U.S. Environmental Protection Agency Administrator Gina McCarthy recently announced President Barack Obama's selection of Heather McTeer Toney as regional administrator for EPA's regional office in Atlanta. EPA Region 4 includes Alabama, Florida, Georgia, Kentucky, Mississippi, North Carolina, South Carolina, Tennessee and six tribal nations.
"Heather McTeer Toney has a proven track record and broad experience as an advocate and dedicated public servant,” said Administrator McCarthy. “I have full confidence that she’ll continue that sense of service and leadership working to protect people’s health and the environment as regional administrator in the region she was born, raised, and still calls home.”
Ms. McTeer Toney was the first African-American and first female to serve as the Mayor of Greenville, Mississippi, holding that post from 2004-2012. She joins EPA from Mississippi Valley State University, where she is the Executive Director of the Center for Excellence in Student Learning. She is also the Principal Attorney at Heather McTeer, PLLC.
Ms. McTeer Toney's private-sector success is complemented by considerable experience in local and state politics. She began her career working as a member of McTeer and Associates Law Firm and handled a diverse group of cases ranging from racial discrimination to medical malpractice.

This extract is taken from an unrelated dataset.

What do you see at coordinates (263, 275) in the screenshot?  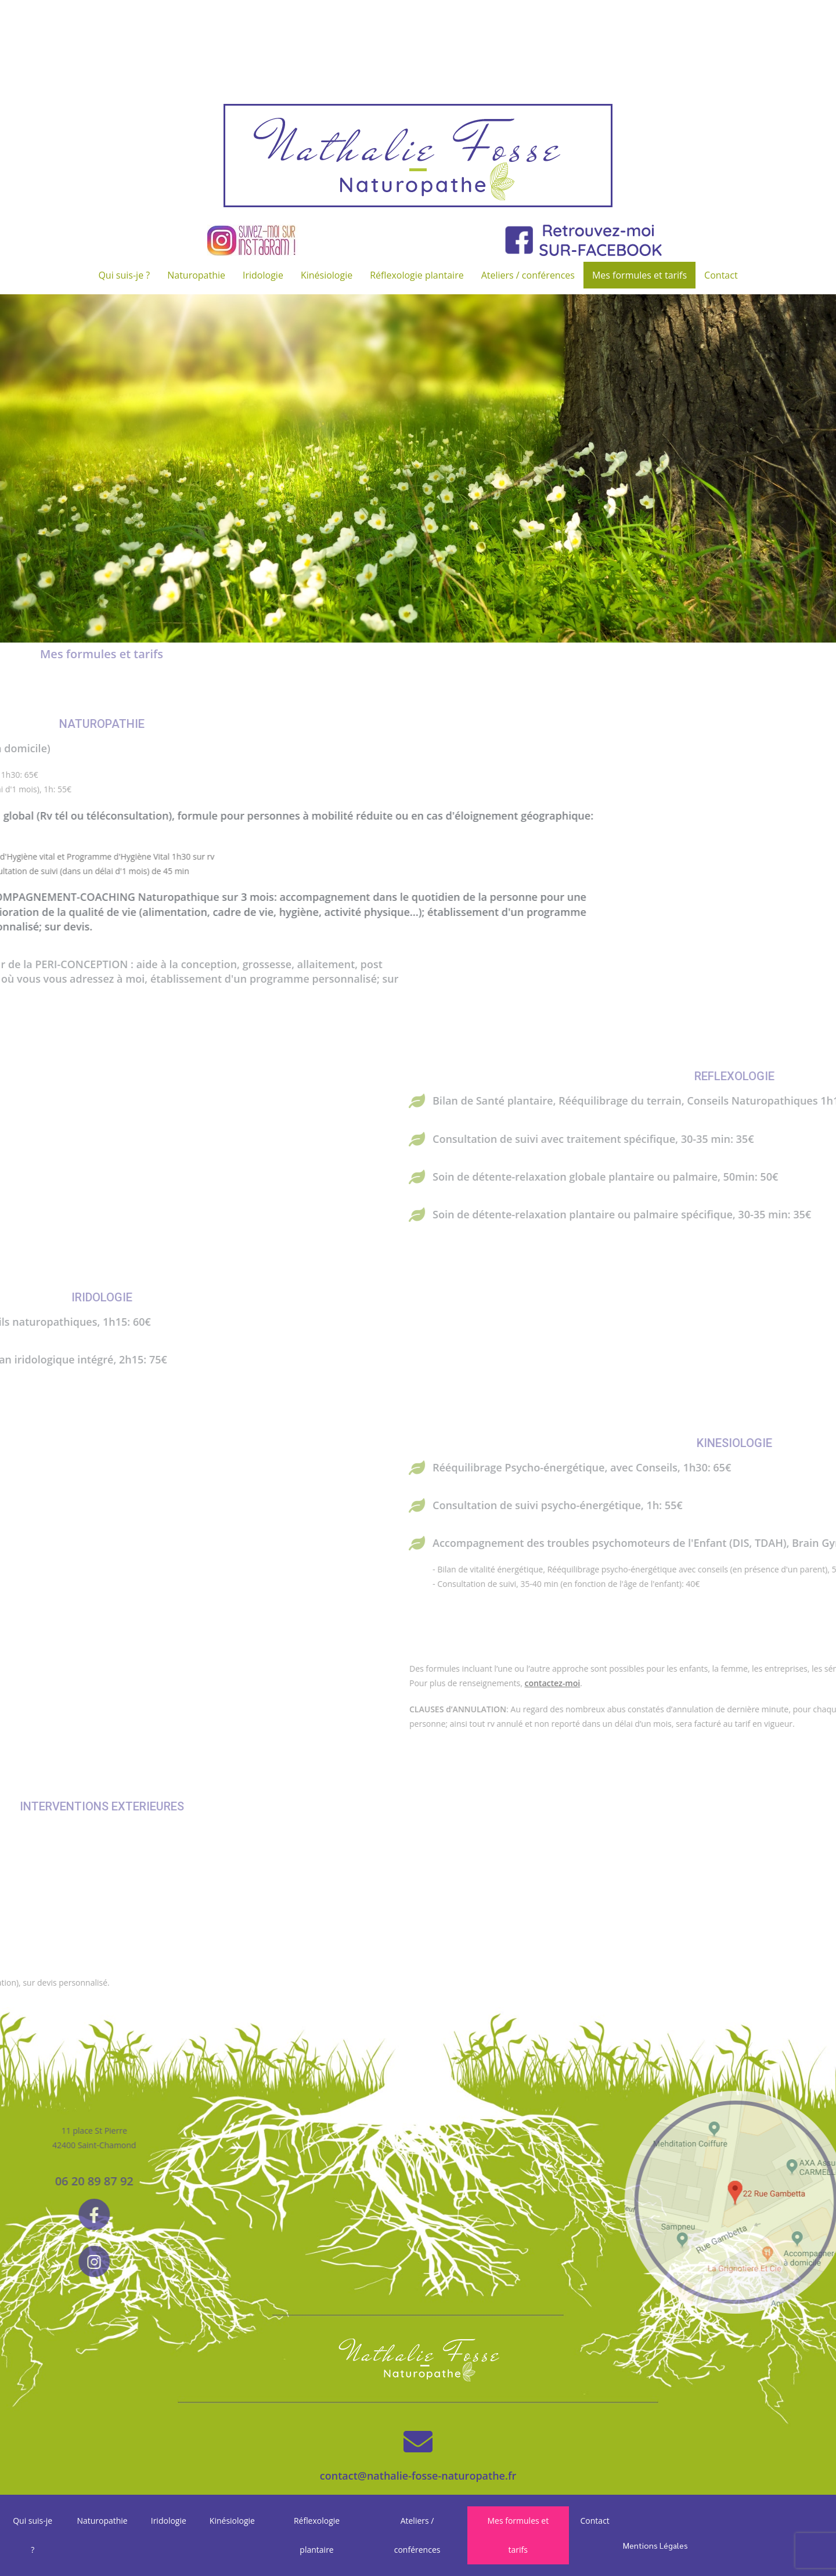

Later she served as the President of the National Conference of Black Mayors and in 2009, was nominated by former EPA Administrator Lisa P. Jackson, to serve as the Chairwoman of the Local Government Advisory Committee. Heather is active in her community and an advocate for education, women’s issues, health and wellness. She is married to Dexter Toney and they have two children.
EPA regional administrators are responsible for managing the Agency's regional activities under the direction of the EPA administrator. They promote state and local environmental protection efforts and serve as a liaison to government officials. Heather is expected to begin her role as regional administrator in January.